Ich ging mit einer solchen Freude heim, wie ich sie schon lange nicht mehr – wenn überhaupt jemals – empfunden habe. Ich wusste in meinem Herzen, nichts großartiges geleistet zu haben, sondern lediglich das, was ich wusste und jeden Morgen praktizierte, mit wunderbaren Menschen zu teilen. Es heißt auch, durch das Lehren lernen wir. Und wenn es im Yoga um Selbstakzeptanz und Selbstliebe geht, dann bin ich hier auf einem richtigen Weg. Mein Anliegen ist es, den Prozess gemeinsam mit anderen zu gehen.

Während ich in den letzten Jahren das Ziel hatte, die Welt zu retten und irgendwie zum Frieden beizutragen, so weiß ich mittlerweile, dass wir nichts geben können, was wir nicht auch selbst haben.

Jemanden zu lieben, ohne die Liebe in uns selbst (und für uns selbst) zu tragen? -nicht haltbar, geschweige denn möglich. Frieden in die Welt zu tragen, ohne diesen Frieden in unserem eigenen Herzen zu haben? -unmöglich (da kommt Sokrates wieder ins Spiel – und ja, ich denke, er war ganz gewiss ein Yogi).
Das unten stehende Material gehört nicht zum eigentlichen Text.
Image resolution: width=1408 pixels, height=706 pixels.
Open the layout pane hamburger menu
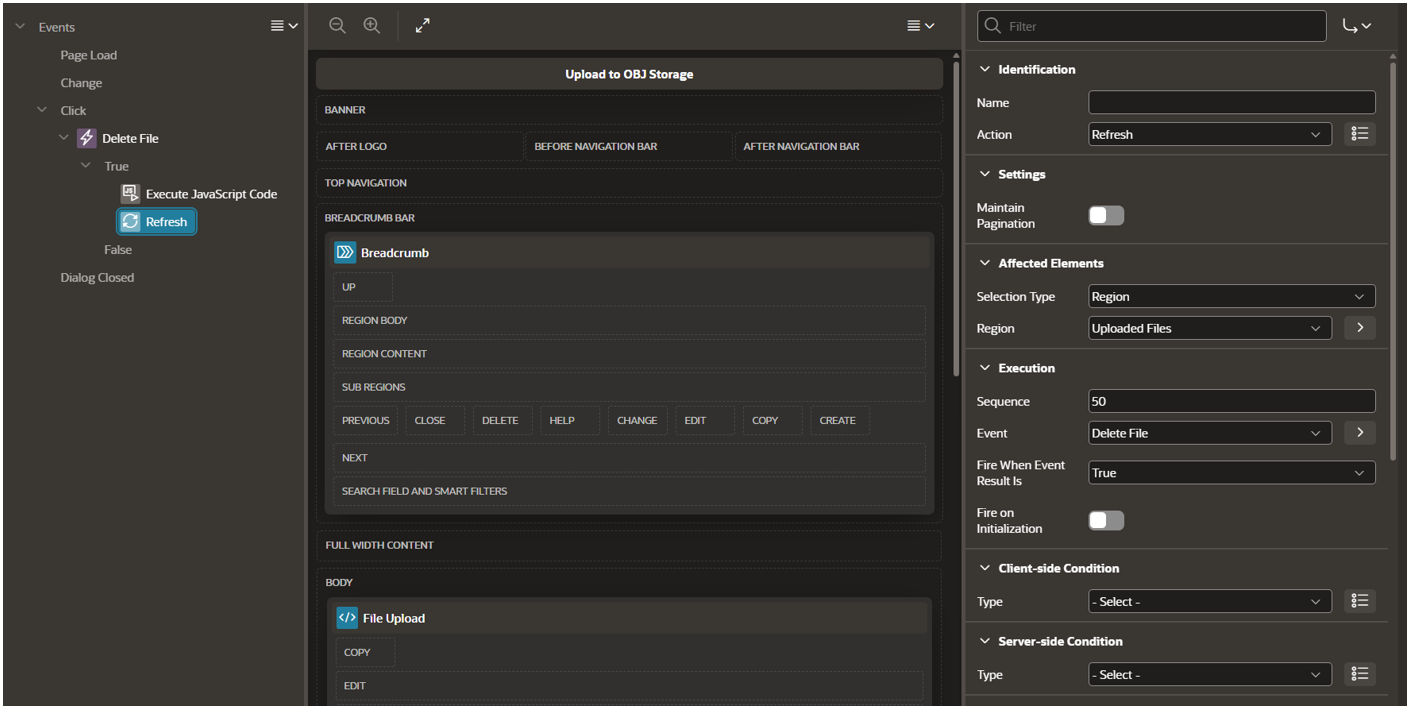pos(921,26)
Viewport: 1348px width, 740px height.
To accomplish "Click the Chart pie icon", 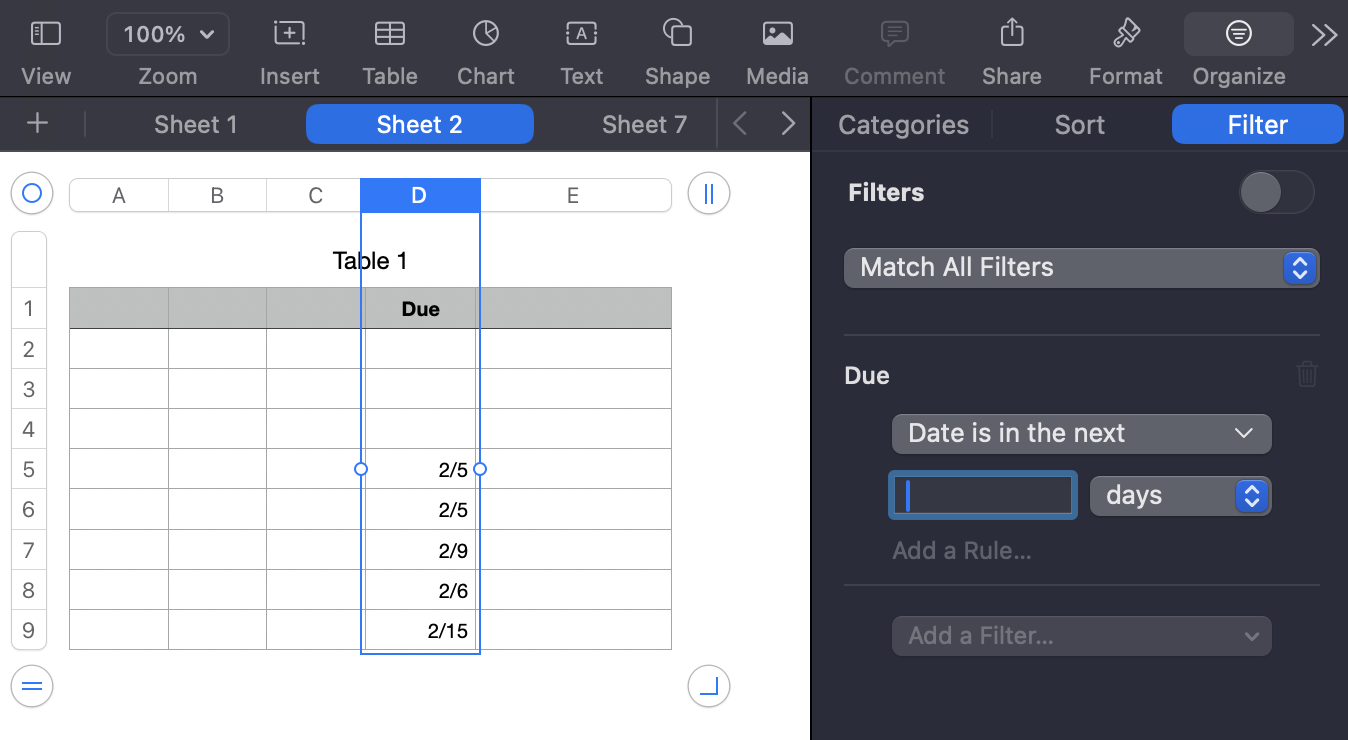I will [486, 34].
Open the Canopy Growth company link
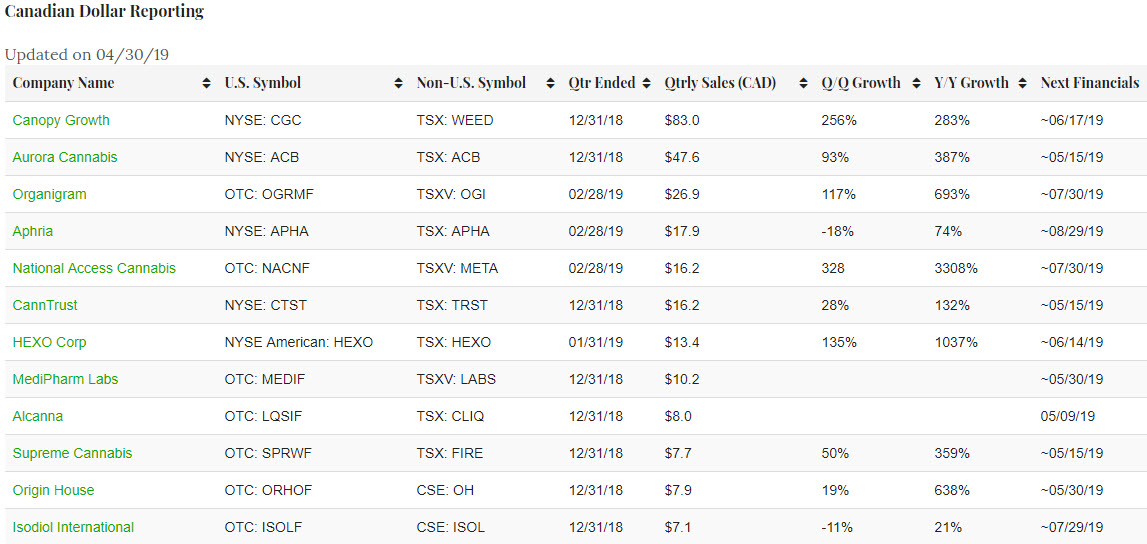Image resolution: width=1147 pixels, height=544 pixels. click(x=61, y=120)
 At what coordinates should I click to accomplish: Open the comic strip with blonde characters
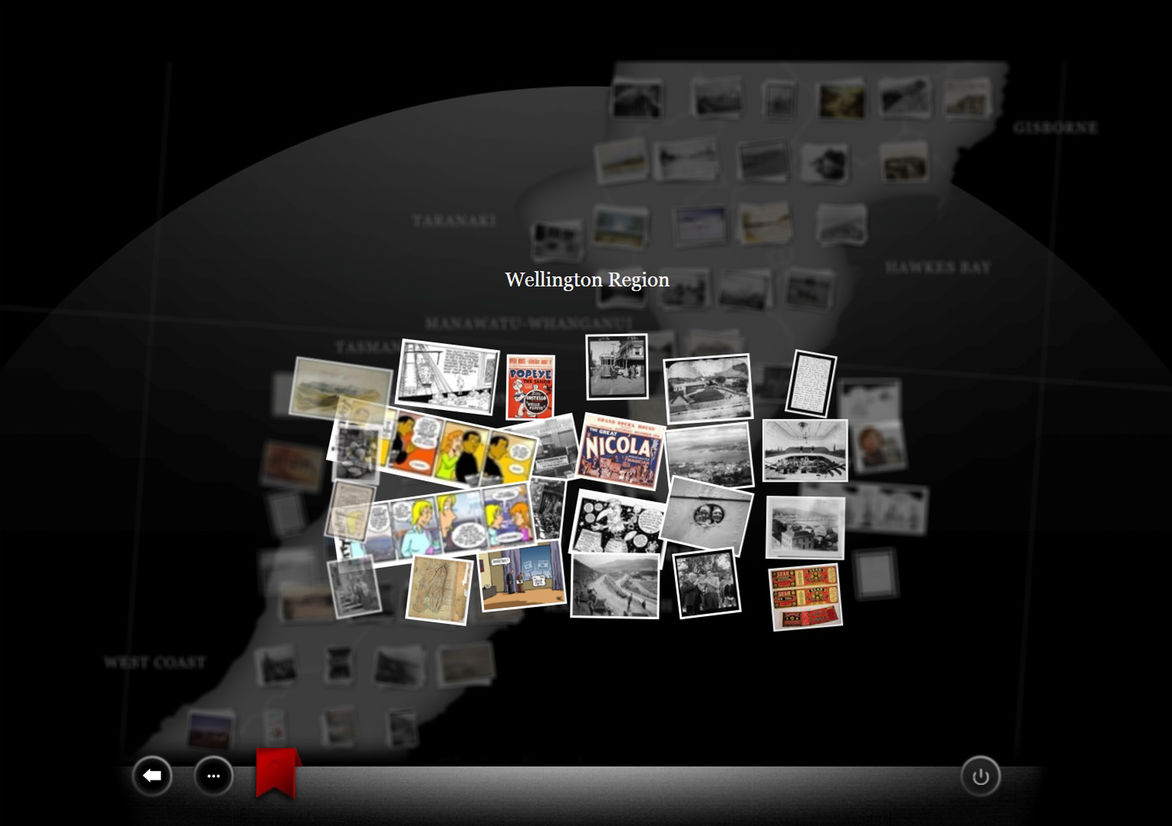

Mit einem Hintergrund in den Politikwissenschaften denke ich manchmal darüber nach, ob und wie es wohl möglich wäre, wenn Politikerinnen und Politiker sich auf einen Yoga-Weg begeben könnten. Ohne ideologischen Nebengeschmack, einfach im privaten Leben Yoga zu praktizieren. Würden sie friedlicher, empathischer oder gar gerechter werden? Würden sie einander zuhören, anstatt auf ihrer eigenen Richtigkeit zu beharren? Würden sie Leben respektieren, ohne Hierarchien zu errichten? Und diese Überlegungen gründen nicht allein auf meinem “Yoga-High”, oder auf Yoga als einer “spirituellen Ideologie”, sondern auf neuesten Erkenntnissen in der Quantenphysik. Wusstest du, dass deine Gedanken deine Realität beeinflussen, gar konstituieren? Der Heisenberg-Effekt, laut welchem der Beobachter eines Experiments dessen Verlauf beeinflusst, ist nur ein Beispiel dafür:

Wir können nicht beobachten, ohne das zu beobachtende Phänomen zu stören, und die Quanteneffekte, die sich am Beobachtungsmittel auswirken, führen von selbst zu einer Unbestimmtheit in dem zu beobachtenden Phänomen – Werner Heisenberg

“10 years ago, if you told somebody that human consciousness alone can have a direct effect on our physical world they would probably look at you like you’re crazy. Today, however, is a different story. Within the past few years mainstream science is catching on to the fact that yes, consciousness is correlated and can have a direct effect on what we call our physical material world.”